Billy Hogg

Personal information
- Place of birth: Scotland
- Position(s): Wing forward

Senior career*
- Years: Team / Apps / (Gls)
- 1921–1922: Dundee United / 9 / (2)
- 1922–1925: Brooklyn Wanderers / 71 / (27)
- 1925–1926: Providence / 23 / (14)
- 1926–1927: Philadelphia / 28 / (9)
- 1927: Newark Skeeters / 24 / (17)
- 1927–1928: New York Giants / 26 / (4)
- 1929: Brooklyn Wanderers / 1 / (1)

= Billy Hogg (Scottish footballer) =

Scottish footballer

William Hogg was a Scottish association football wing forward who spent seven seasons in the American Soccer League.

==Career==
Hogg began his career in his native Scotland, seeing time in nine league games for Dundee United F.C. during the 1921–1922 Scottish league season. In the fall of 1923, he signed with the Brooklyn Wanderers of the American Soccer League. He played only one league game, scoring a goal, that season. Over the next two seasons, he became a regular on the Brooklyn front line, scoring thirteen goals during the 1923–24 season. This put him tied for sixth on the league scoring list.
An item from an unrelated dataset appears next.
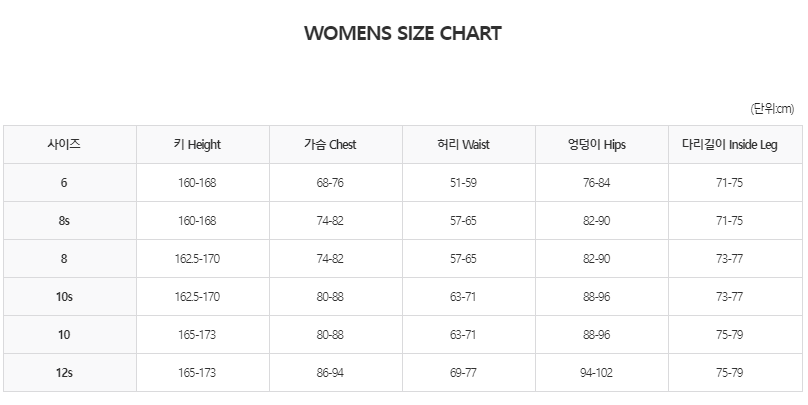Click the (단위:cm) unit label

772,109
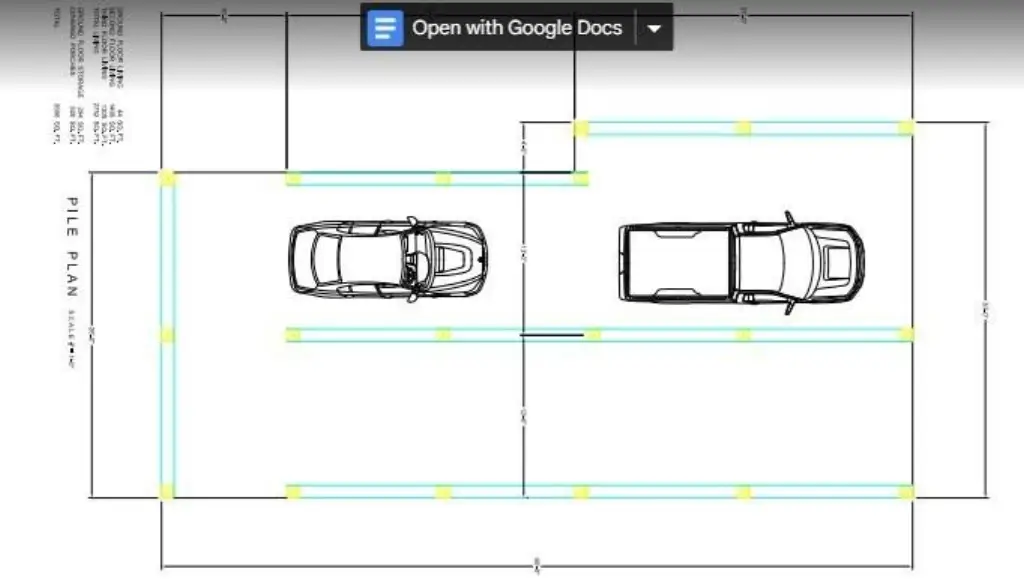
Task: Select the middle pile on the right edge
Action: [906, 334]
Although he scored fourteen goals the next season, he was not among the top fifteen on the list as scoring across the league exploded. Despite his success, the Wanderers sent him to Providence F.C. seven games into the 1925–1926 season. In 1926, he moved to the Philadelphia Field Club. In August 1927, Hogg moved to the Newark Skeeters, but transferred to the New York Giants after fifteen games. During the 1928–1929 season, the Giants left the American Soccer League during the Soccer War and moved to the Eastern Professional Soccer League. Hogg played most of the season with Giants, but finished it with a single game, again scoring a lone goal, with the Brooklyn Wanderers.